- **Questions on the material**:
1) From the forum thread, list the four numbered ways of using a survey that are described in words, including the planned one.
2) Transcribe the forum thread from "1) web-based (this" to "it up with...".
3) According to the forum thread, which phones is the mobile option optimized for?

- **Text for analysis**:
※

In terms of big differences, I'd say that my app offers more ways to get
feedback.

You create one survey and then get multiple choices on how to use it:

1) web-based (this is like google docs)

2) mobile (optimised for iphones)

3) website popup - check out <http://goodgecko.com/tour/genie> for an example

and planning to follow it up with...

4) telephone surveys - created automatically and complete with robotic
synthesised voice!

5) ???

That's the philosophy. Create a survey, automatically get a bunch of different
ways to use it.

Thanks for the question though! Makes me think I should explain this better on
the site.

------
jsankey
Great to read about success the "hard way" -- over the long term, and without
using free as a "hook" to bring in the initial users. And despite taking a
slow and patient route overall, they would have failed faster (if the idea
crashed) than if they had have gone freemium from the beginning.

※

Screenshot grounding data
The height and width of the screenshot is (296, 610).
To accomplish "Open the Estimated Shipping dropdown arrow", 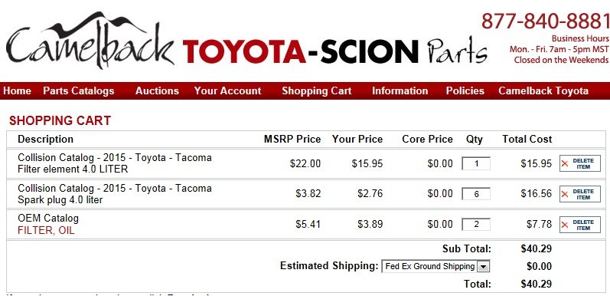I will (x=483, y=267).

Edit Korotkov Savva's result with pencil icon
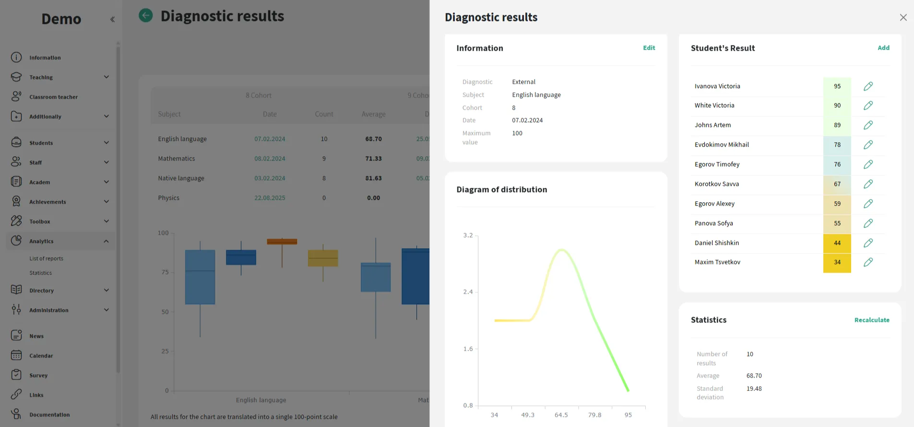pyautogui.click(x=868, y=184)
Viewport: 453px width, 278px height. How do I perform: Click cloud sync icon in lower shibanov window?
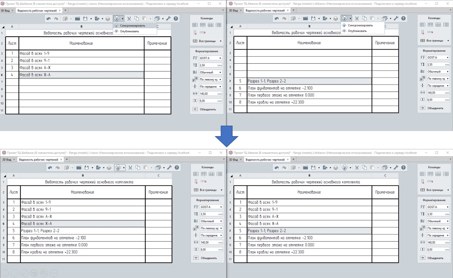coord(345,168)
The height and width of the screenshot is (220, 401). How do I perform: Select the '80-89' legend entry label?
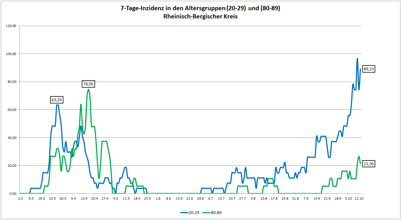click(216, 213)
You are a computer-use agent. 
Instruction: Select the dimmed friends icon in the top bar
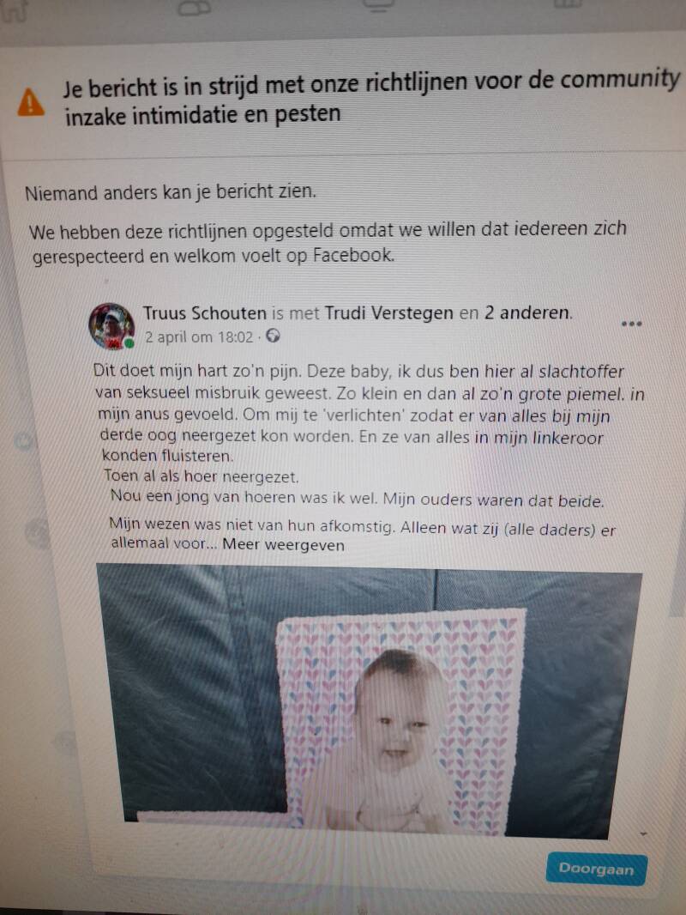click(x=194, y=7)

※

- **Set of answers**:
1)
1. Web-based
2. Mobile
3. Website popup
4. Telephone surveys

2)
1) web-based (this is like google docs)

2) mobile (optimised for iphones)

3) website popup - check out <http://goodgecko.com/tour/genie> for an example

and planning to follow it up with...

3) iPhones